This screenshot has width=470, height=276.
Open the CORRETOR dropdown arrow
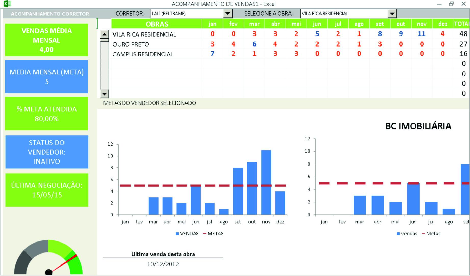pos(228,14)
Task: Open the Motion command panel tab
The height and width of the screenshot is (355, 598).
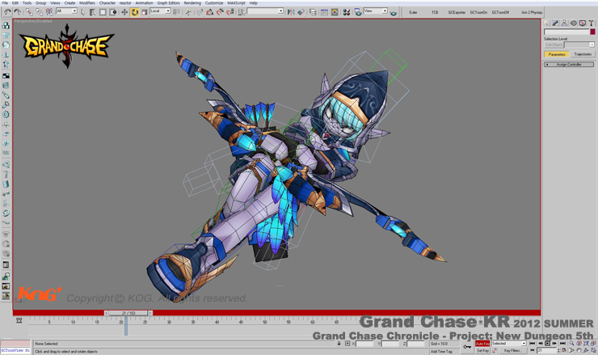Action: tap(574, 23)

== WORK TO COMPLETE ==
Only exact copies are wanted here. Write out the lines from the one containing "Task: Open the Motion command panel tab" through the end of the material and no others, omitting all pictures.

== RESULT OF THIS TASK ==
Task: Open the Motion command panel tab
The height and width of the screenshot is (355, 598).
Action: tap(574, 23)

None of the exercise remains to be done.